It’s almost impossible for an audience to unpack Rihanna’s newer, rougher music without also recalling her horrific 2009 assault at the hands of then-boyfriend Chris Brown. It was hard to read her bleak, techno-Gothic 2009 release “Rated R” as anything but a concept album about the fallout from it.

But the one person who seems to have no problem moving on is, well, Rihanna. Tuesday night’s set was a long reminder that, of all your favorite songs on pop radio in the last five years, she likely had a hand in many of them.

Few artists have benefited more from music’s turn to frosty neo-disco. Tracks such as “The Only Girl In the World” and “Disturbia” had the clubland-anthem kick that dominated underground house and electronica throughout the ‘90s. The lip-bitten come-to-bed jam “Skin” was a pop update of dubstep’s slinky low-end and heavy reverb that felt especially true to her light West Indian patois. And it must be said, if only because Rihanna makes such a point of it onstage: It’s hard to imagine another artist using their body as an accent to come-hither singles as well as she does.

But one thing her set didn’t do, for better or worse, was tell her own story. An arena headliner’s job is to make sense of a long, disparate career and give tens of thousands of fans a new way to see her. Rihanna is a singles artist, more interested in mercurial moments and misdirection than a coherent narrative (no wonder that the bleak “Rated R’s” biggest and best single “Rude Boy” was an upbeat vamp taunting a guy to see whether he’s “big enough” to take her home).

This is great for her career on the radio. But the design and pacing of her Staples set felt as if she wanted everything at once -- the sequined stomp of ‘70s disco during “Only Girl in the World,” the martial riposte of “Hard,” and the humid dancehall bounce of “Pon de Replay.” These are all fine singles, but as sequenced and visually imagined Tuesday, they didn’t quite add up to a journey. And for an artist so adept at four-minute blasts of enticing, electric pop, she gave way too much stage time to hair-metal guitar-solo wankery (perhaps proving that even Warrant is exotica to someone).

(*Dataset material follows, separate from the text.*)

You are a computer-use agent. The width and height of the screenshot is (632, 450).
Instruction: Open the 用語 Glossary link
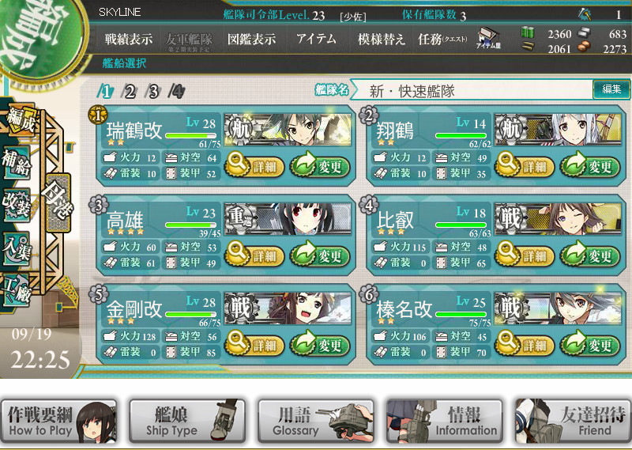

But even if Rihanna’s intentions are a bit inscrutable, when you can close a night out with “Umbrella” (2007’s undisputed song of the summer), her career-defining ode to resilience and loyalty, you don’t have to let on what you’re really thinking. In a culture that asks artists to be open books, we can’t help but watch the girl who might either kill us with kindness -- or gun us down and walk away smiling.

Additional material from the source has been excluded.